### RECORD LIST
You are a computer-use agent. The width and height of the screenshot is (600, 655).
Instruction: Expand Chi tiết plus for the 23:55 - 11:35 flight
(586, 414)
* * *
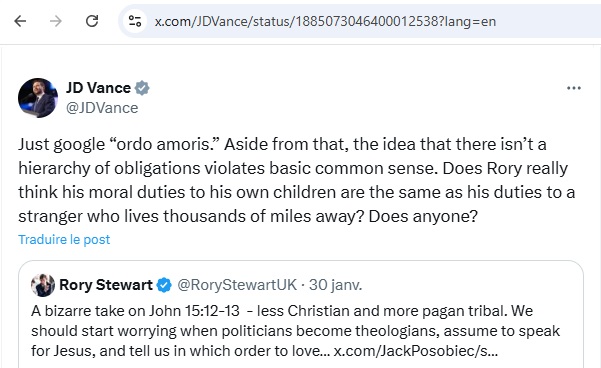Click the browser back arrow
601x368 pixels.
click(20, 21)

### INSTRUCTION
Turn the stretch of records from the line containing "Click the browser back arrow" through the line containing "click(20, 21)" into a Markdown table with the columns Row and Line, one row per line and blank lines omitted. Leave the pictures out of the answer.

### SOLUTION TO THIS TASK
| Row | Line |
|---|---|
| 1 | Click the browser back arrow |
| 2 | 601x368 pixels. |
| 3 | click(20, 21) |